Thursday, March 4, 2010

Why the New Life Home Orphanages in Kenya?

You may ask... why raise money and support for the New Life Homes in Kenya? What is so different about the New Life Homes than any other orphanage?

The New Life Homes are not typical African orphanages. Spread across Kenya in six different homes, the babies and children in the homes are treated like family, given professional medical treatment, and taught to become positive, contributing members of society. Contagious hope overflows from the homes, shining a light in the often bleak outlook for over 2.2 million orphans in Kenya.

While volunteering in the New Life Homes in the summer of 2009, I had the opportunity to work in the legal and social work department of the New Life Homes. One of the roles of the social worker is to rescue abandoned children and bring them to the New Life Homes. One afternoon, Sylvia, the social worker in the Kisumu orphanage, was asked to come to the District Children’s Office to collect a small girl found abandoned in a bush in a village outside of Kisumu. I traveled with Sylvia to rescue the baby, to hold and feed her while Sylvia navigated the bumpy Kenyan roads. The baby was broken and hungry after suffering neglect and abuse from her mother, who was most likely a single girl afraid of the social, political, and economic consequences due to the strong cultural stigmas associated with having a child out of wedlock. After four hours of holding the child while visiting police stations, hospitals, and the district children’s office to collect her necessary paperwork and medical records, we returned to the New Life Homes exhausted as the sun set. The child was in need of immediate medical condition, so we rushed her upstairs to Prisca, a registered Kenyan nurse and the director of the New Life Home Kisumu. Immediately, Prisca took the child into her arms and whispered to her softly, “Beautiful girl, you are home now. This is your home, and we are your family, where you are loved. We will call you Betsy, meaning ‘my God is a vow,’ for we vow to love you and care for you always, forever here or in a new home. Betsy, welcome home, you are loved.”
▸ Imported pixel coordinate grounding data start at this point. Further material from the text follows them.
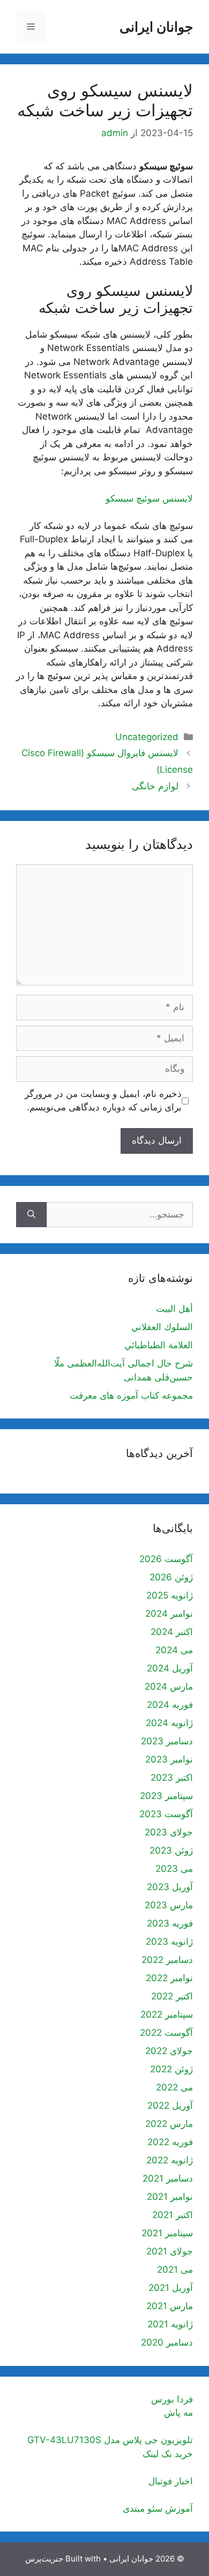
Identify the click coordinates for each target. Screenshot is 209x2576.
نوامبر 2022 (169, 1978)
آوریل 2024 (170, 1668)
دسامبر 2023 (167, 1741)
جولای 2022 (169, 2050)
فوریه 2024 (170, 1704)
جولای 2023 (169, 1832)
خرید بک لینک (168, 2453)
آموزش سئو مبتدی (158, 2508)
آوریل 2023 (170, 1886)
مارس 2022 (169, 2123)
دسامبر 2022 (167, 1959)
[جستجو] (31, 1215)
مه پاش (178, 2412)
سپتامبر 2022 (166, 2014)
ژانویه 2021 (170, 2324)
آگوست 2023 (166, 1814)
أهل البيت (174, 1308)
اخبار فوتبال (170, 2481)
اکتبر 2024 (172, 1631)
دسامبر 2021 (168, 2178)
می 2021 (175, 2269)
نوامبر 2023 (169, 1759)
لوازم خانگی (155, 786)
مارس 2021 (169, 2306)
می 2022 (174, 2087)
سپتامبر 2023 (166, 1795)
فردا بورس (172, 2399)
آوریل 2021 (170, 2287)
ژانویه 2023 (169, 1941)
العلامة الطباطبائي (158, 1345)
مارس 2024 (169, 1686)
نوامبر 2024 (169, 1613)
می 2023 (174, 1868)
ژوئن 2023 (171, 1850)
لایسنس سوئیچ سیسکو (149, 498)
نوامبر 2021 (170, 2196)
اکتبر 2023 (172, 1777)
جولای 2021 (169, 2251)
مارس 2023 (169, 1905)
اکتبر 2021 (172, 2214)
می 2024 (174, 1650)
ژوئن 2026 (171, 1577)
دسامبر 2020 (167, 2342)
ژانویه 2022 (169, 2160)
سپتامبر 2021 (167, 2233)
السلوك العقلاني (162, 1326)
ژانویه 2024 (169, 1723)
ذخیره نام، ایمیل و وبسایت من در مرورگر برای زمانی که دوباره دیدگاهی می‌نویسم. (103, 1100)
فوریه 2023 (170, 1923)
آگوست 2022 (166, 2032)
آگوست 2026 (166, 1559)
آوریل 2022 (170, 2105)
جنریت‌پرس (44, 2558)
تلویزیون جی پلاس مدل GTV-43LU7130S (110, 2440)
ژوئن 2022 (171, 2069)
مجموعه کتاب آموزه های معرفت (131, 1395)
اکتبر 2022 (172, 1996)
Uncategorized (146, 736)
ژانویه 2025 (169, 1595)
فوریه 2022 (170, 2142)
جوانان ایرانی (156, 27)
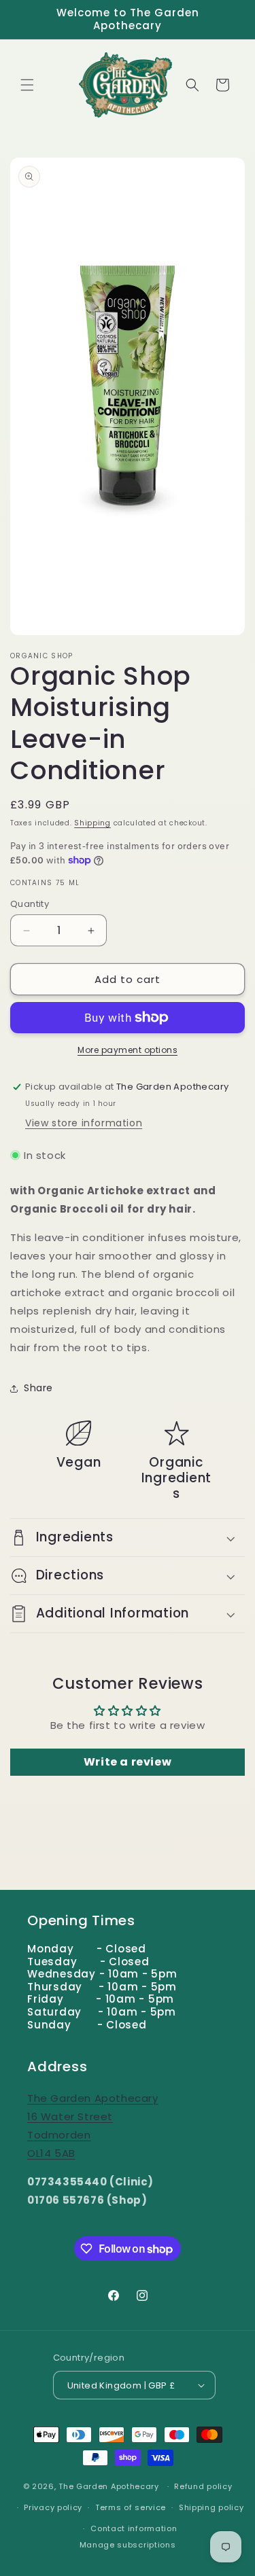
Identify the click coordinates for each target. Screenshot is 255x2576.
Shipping (92, 823)
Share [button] (38, 1388)
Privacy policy (53, 2507)
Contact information (133, 2528)
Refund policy (203, 2486)
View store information (83, 1123)
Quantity (29, 903)
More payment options (127, 1050)
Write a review (127, 1762)
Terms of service (130, 2507)
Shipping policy (211, 2507)
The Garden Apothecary (108, 2486)
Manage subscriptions (128, 2544)
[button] (27, 85)
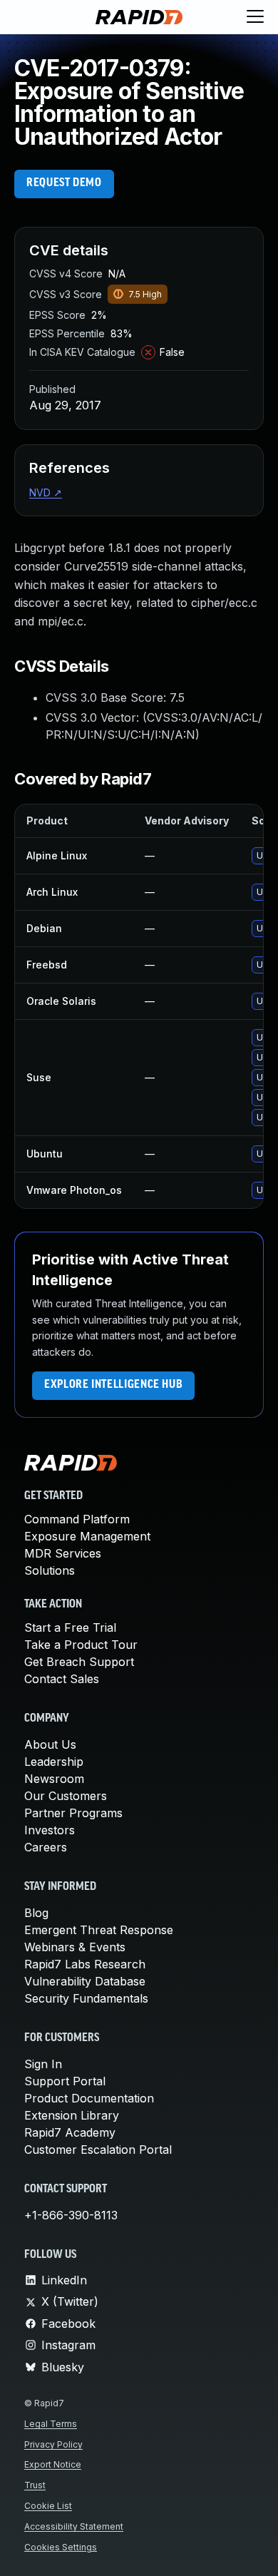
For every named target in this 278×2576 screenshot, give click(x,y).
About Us (50, 1744)
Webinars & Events (74, 1947)
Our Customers (65, 1796)
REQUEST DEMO (64, 183)
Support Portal (64, 2081)
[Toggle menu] (255, 17)
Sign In (43, 2064)
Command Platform (77, 1519)
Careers (45, 1847)
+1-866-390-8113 (71, 2215)
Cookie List (48, 2505)
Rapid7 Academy (69, 2132)
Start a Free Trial (70, 1627)
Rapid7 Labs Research (84, 1964)
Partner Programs (73, 1813)
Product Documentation (89, 2098)
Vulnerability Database (84, 1981)
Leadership (53, 1761)
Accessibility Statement (73, 2526)
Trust (35, 2485)
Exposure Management (87, 1536)
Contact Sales (61, 1679)
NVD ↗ (45, 492)
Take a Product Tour (81, 1644)
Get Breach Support (79, 1662)
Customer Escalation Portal (98, 2149)
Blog (36, 1913)
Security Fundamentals (86, 1998)
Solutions (49, 1570)
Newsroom (54, 1779)
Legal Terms (50, 2423)
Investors (49, 1830)
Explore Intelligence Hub (113, 1385)
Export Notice (52, 2464)
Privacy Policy (53, 2444)
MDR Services (62, 1553)
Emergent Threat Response (98, 1930)
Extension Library (71, 2115)
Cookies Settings (60, 2547)
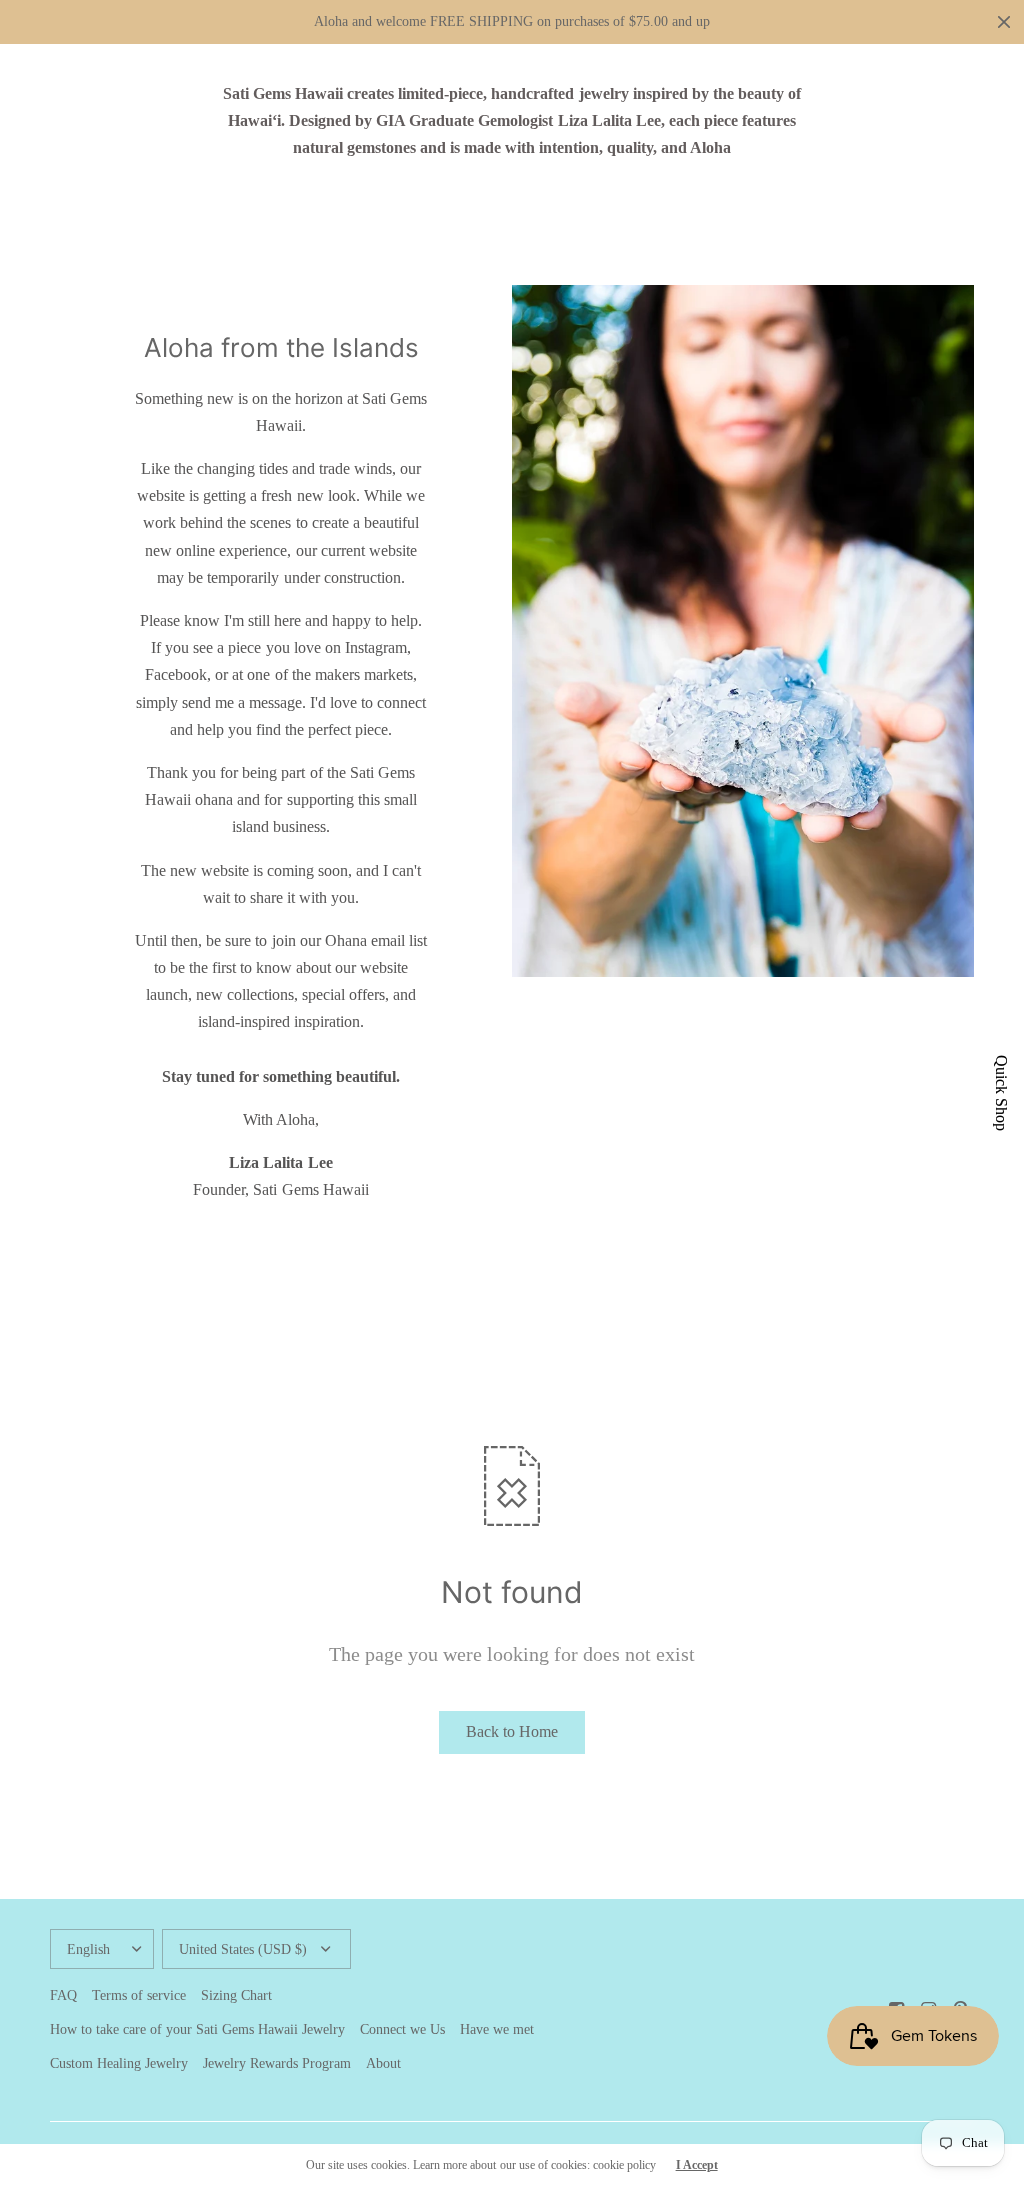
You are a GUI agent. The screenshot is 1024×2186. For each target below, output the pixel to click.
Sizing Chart (236, 1995)
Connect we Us (402, 2029)
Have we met (497, 2029)
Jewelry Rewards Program (277, 2063)
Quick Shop (1001, 1093)
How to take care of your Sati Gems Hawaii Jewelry (197, 2029)
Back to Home (512, 1731)
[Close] (1004, 22)
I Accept (697, 2165)
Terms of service (139, 1995)
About (383, 2063)
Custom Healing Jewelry (119, 2063)
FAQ (63, 1995)
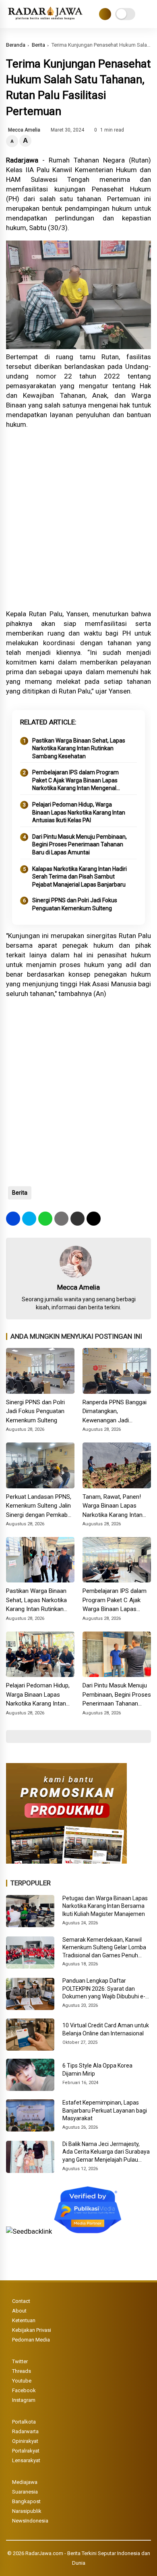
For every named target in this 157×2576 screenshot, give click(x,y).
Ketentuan (23, 2320)
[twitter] (29, 1219)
Betsy is just one example of how the New Life Homes are a unique and miraculous place. Not only do the Homes treat the children like family, but the Orphanages are setting precedents for the care and treatment of orphaned children across East Africa. For example, the New Life Homes prioritize the rescue of HIV-positive babies, for the Homes have the medical capacity to treat HIV-positive children so that 75-90% become HIV-negative within a few months of arriving at the Homes.